大政奉還は徳川幕府のほうが出してきた手で、王政復興の大号令は薩長のほうが出してきた手だから。そりゃ最初から全然違うわけですが。
「結果は『幕府解散』という同じことを、解散する側が言ったのか、させる側が言ったのかの差だけで、内容は同じでしょ」ってお思いなら、これは全然違うんです。


最期の将軍は、「もう参りました、許してください、命ばかりはお助けください」って泣きながら大政奉還した、みたいなイメージでいるのなら、それは大間違いです。
徳川慶喜は、徳川政権が生き残るためのウルトラCで「大政奉還」したんです。つまり、政権を天皇にお返ししますったって、朝廷は何もできっこない、結局は江戸の徳川政府に政治を任すしかないでしょ。だから、幕府やめます、って思いきって看板を掛け変えて、日本を徳川主導で新しい中央集権国家に作り替えて、自分が新国家の大統領かなんかになろうと目論んだんです。
そうはさせじ、と薩長側が繰り出したのが「王政復古の大号令」です。つまり徳川にはもう政治はさせないよ、天皇が支配する古きよき日本に戻るんだよ、この際大声で言うけど、何がなんでも徳川は入れてやらないよ! というわけです。

◇ ◇ ◇ ◇ ◇ ◇ ◇

* **課題**
1. 本文によると、「王政復古の大号令」を繰り出したのはどちら側か。
2. 本文のうち、「大政奉還は徳川幕府のほうが出」で始まり「らないよ! というわけです。」まで続く部分をそのまま書き写せ。
3. 本文でかぎかっこ「」にくくられた語句をすべて、出てくる順に挙げよ。

* **提示データ**
◇ ◇ ◇ ◇ ◇ ◇ ◇

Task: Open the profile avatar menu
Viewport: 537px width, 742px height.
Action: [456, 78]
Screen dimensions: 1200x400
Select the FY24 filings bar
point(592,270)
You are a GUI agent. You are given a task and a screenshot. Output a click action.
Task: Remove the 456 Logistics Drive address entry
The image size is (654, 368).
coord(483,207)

◇ ◇ ◇ ◇ ◇ ◇ ◇

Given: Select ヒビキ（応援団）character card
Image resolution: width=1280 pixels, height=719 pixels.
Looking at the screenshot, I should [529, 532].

◇ ◇ ◇ ◇ ◇ ◇ ◇

* **解答一覧**
1. 薩長側

2.
大政奉還は徳川幕府のほうが出してきた手で、王政復興の大号令は薩長のほうが出してきた手だから。そりゃ最初から全然違うわけですが。
「結果は『幕府解散』という同じことを、解散する側が言ったのか、させる側が言ったのかの差だけで、内容は同じでしょ」ってお思いなら、これは全然違うんです。


最期の将軍は、「もう参りました、許してください、命ばかりはお助けください」って泣きながら大政奉還した、みたいなイメージでいるのなら、それは大間違いです。
徳川慶喜は、徳川政権が生き残るためのウルトラCで「大政奉還」したんです。つまり、政権を天皇にお返ししますったって、朝廷は何もできっこない、結局は江戸の徳川政府に政治を任すしかないでしょ。だから、幕府やめます、って思いきって看板を掛け変えて、日本を徳川主導で新しい中央集権国家に作り替えて、自分が新国家の大統領かなんかになろうと目論んだんです。
そうはさせじ、と薩長側が繰り出したのが「王政復古の大号令」です。つまり徳川にはもう政治はさせないよ、天皇が支配する古きよき日本に戻るんだよ、この際大声で言うけど、何がなんでも徳川は入れてやらないよ! というわけです。

3.
・結果は『幕府解散』という同じことを、解散する側が言ったのか、させる側が言ったのかの差だけで、内容は同じでしょ
・もう参りました、許してください、命ばかりはお助けください
・大政奉還
・王政復古の大号令